Book Read Free

Once Upon a Time in New York

Page 20

by Herbert Mitgang


  In his finest heartfelt style, Walker concluded:

  “Since the day of my birth, I have lived my life in the open. Whatever shortcomings I have are known to everyone—but disloyalty to my native city, official dishonesty or corruption, form no part of those shortcomings. It is sound American doctrine that the will of the people as expressed by their votes is not brushed aside to satisfy prejudice, a craving for publicity, or personal dislike, of political complainants. I respectfully submit that all the charges herein should be dismissed on the merits.”

  The next morning, July 30,1932, The New York Times editorialized:

  “Mayor Walker’s answer to Governor Roosevelt consists, like all Gaul, of three parts. One is a stump speech about the Republican ‘plot’ to remove him from office and about the malevolence and dishonesty of Judge Seabury. This is irrelevant surplusage and may be ignored. Another part is the impressive array of official precedents assembled by his lawyers to show that even if the Mayor were guilty of offenses in his first term, they would be invalid as grounds for removal in his second term. The third part, his denial of various charges, is so one-sided as to recall the story of the penitent who felt assured that his good deeds were such that the Almighty was heavily in his debt.

  “No one doubts Mayor Walker’s alert mind and ready grasp of affairs—when he can bring himself to give them his attention. His adroitness and lightning-like seizure of every point in his favor appear on almost every page of his reply to the Seabury charges. But it raises many questions with regard to the actual evidence, which Governor Roosevelt will have to consider carefully and judicially.”

■ Brief a ■
Restate the passage on Mayor Walker from "The next morning, July" to "in his debt.", changing "Governor Roosevelt" to "the Governor".
The passage and the entries that follow it come from separate sources.

Pointing entries for screenshots and pages
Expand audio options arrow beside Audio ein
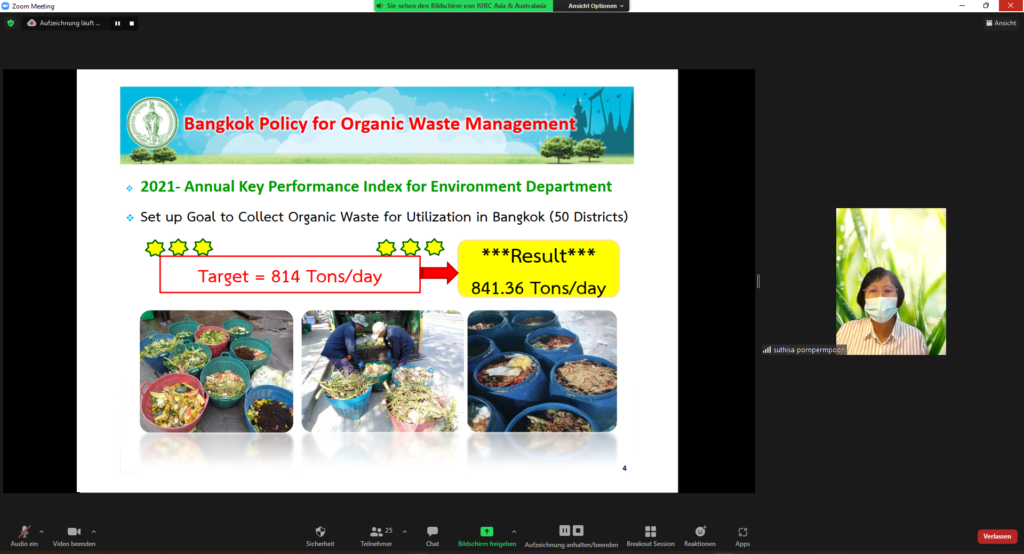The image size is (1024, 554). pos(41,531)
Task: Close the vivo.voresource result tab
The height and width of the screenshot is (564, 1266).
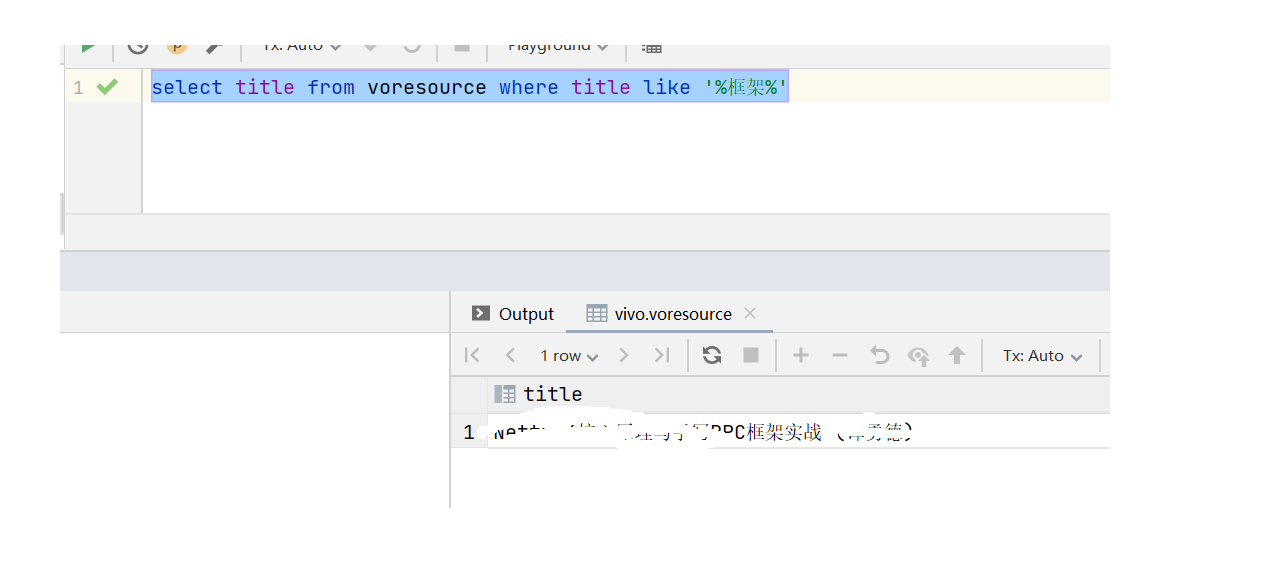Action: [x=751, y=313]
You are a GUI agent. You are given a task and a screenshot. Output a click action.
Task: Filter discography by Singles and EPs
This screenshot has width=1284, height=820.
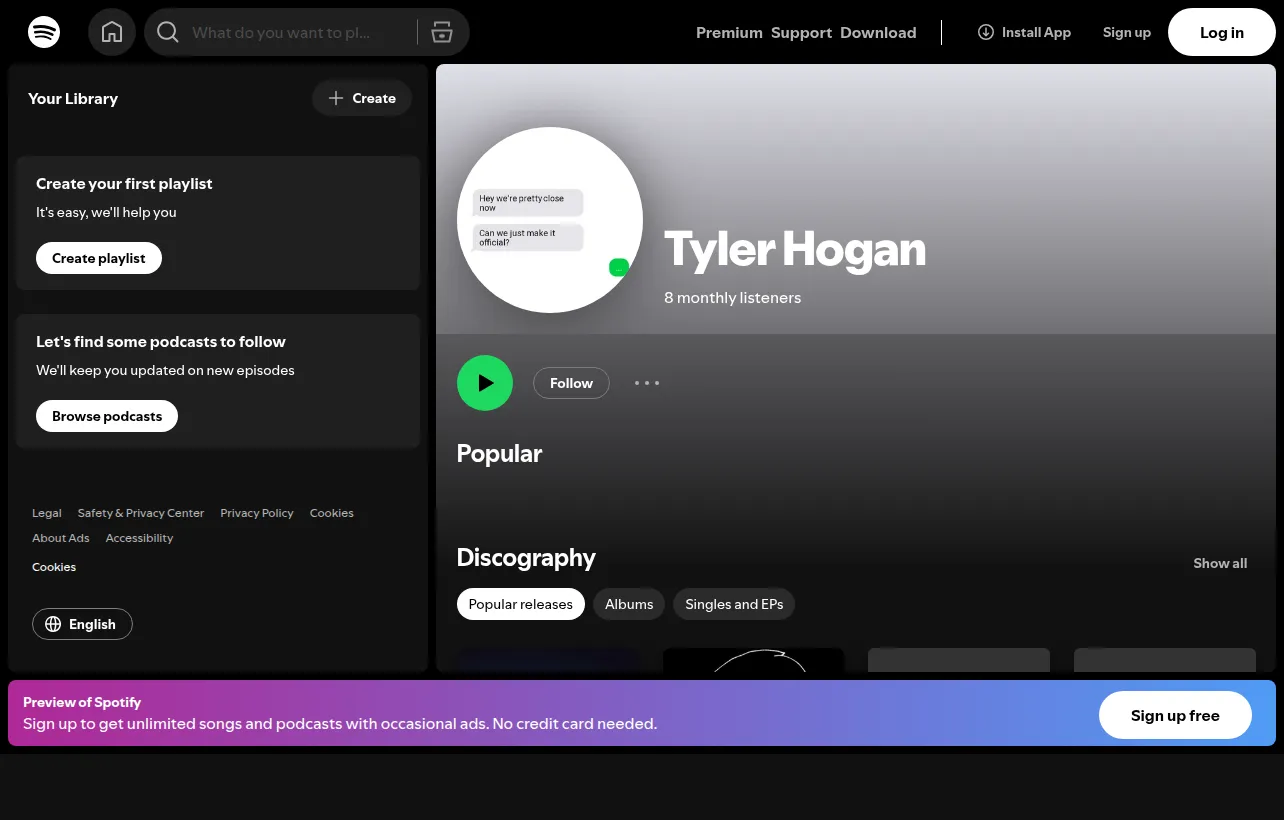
---
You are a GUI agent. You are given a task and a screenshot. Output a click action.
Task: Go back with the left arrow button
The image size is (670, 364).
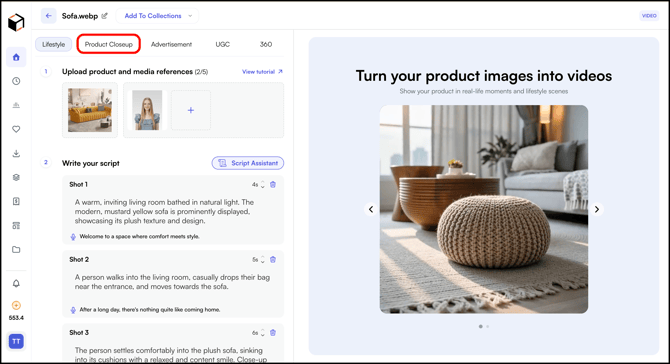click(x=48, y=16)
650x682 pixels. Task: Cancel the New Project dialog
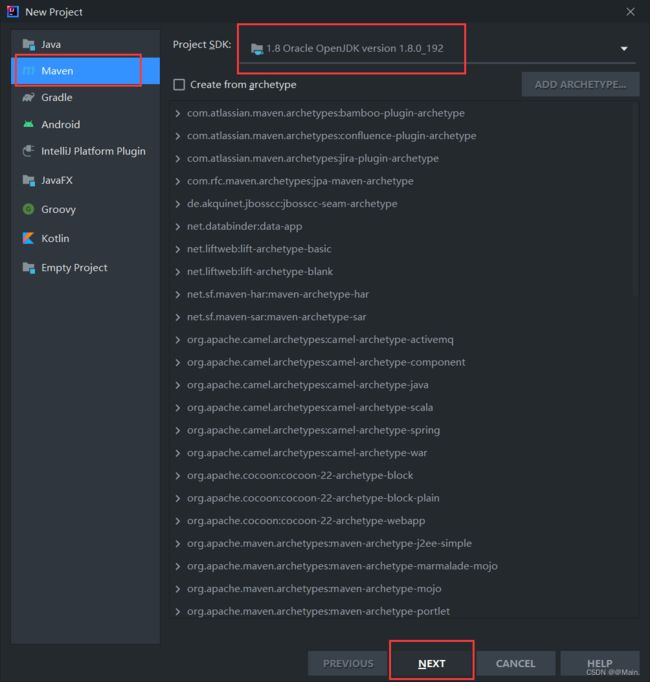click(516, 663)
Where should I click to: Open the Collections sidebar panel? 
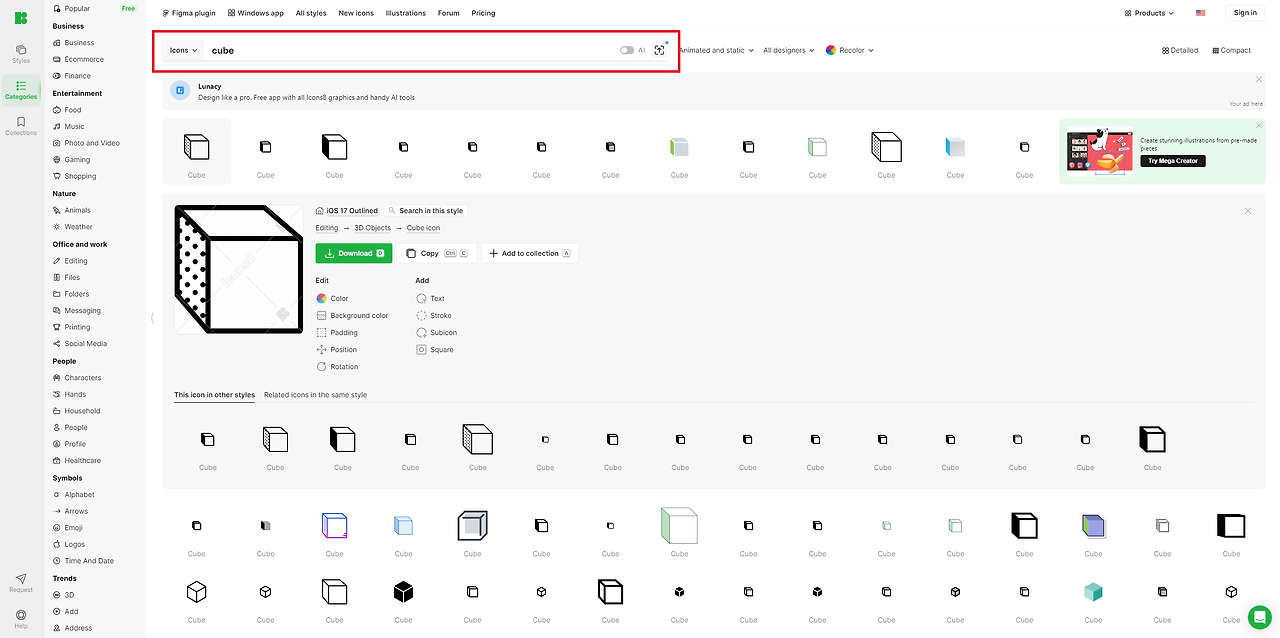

■ Brief b ■
Lay out the entries from the line with "Expand audio options arrow beside Audio ein" to the line with "This screenshot has width=1284, height=820." as a numbered list, skipping blank lines and leaving out the pictures.

■ Expected answer a ■
The next morning, July 30,1932, The New York Times editorialized:

  “Mayor Walker’s answer to the Governor consists, like all Gaul, of three parts. One is a stump speech about the Republican ‘plot’ to remove him from office and about the malevolence and dishonesty of Judge Seabury. This is irrelevant surplusage and may be ignored. Another part is the impressive array of official precedents assembled by his lawyers to show that even if the Mayor were guilty of offenses in his first term, they would be invalid as grounds for removal in his second term. The third part, his denial of various charges, is so one-sided as to recall the story of the penitent who felt assured that his good deeds were such that the Almighty was heavily in his debt.

■ Expected answer b ■
1. Expand audio options arrow beside Audio ein
2. The image size is (1024, 554). pos(41,531)
3. Task: Close the vivo.voresource result tab
4. The height and width of the screenshot is (564, 1266).
5. Action: [x=751, y=313]
6. You are a GUI agent. You are given a task and a screenshot. Output a click action.
7. Task: Filter discography by Singles and EPs
8. This screenshot has width=1284, height=820.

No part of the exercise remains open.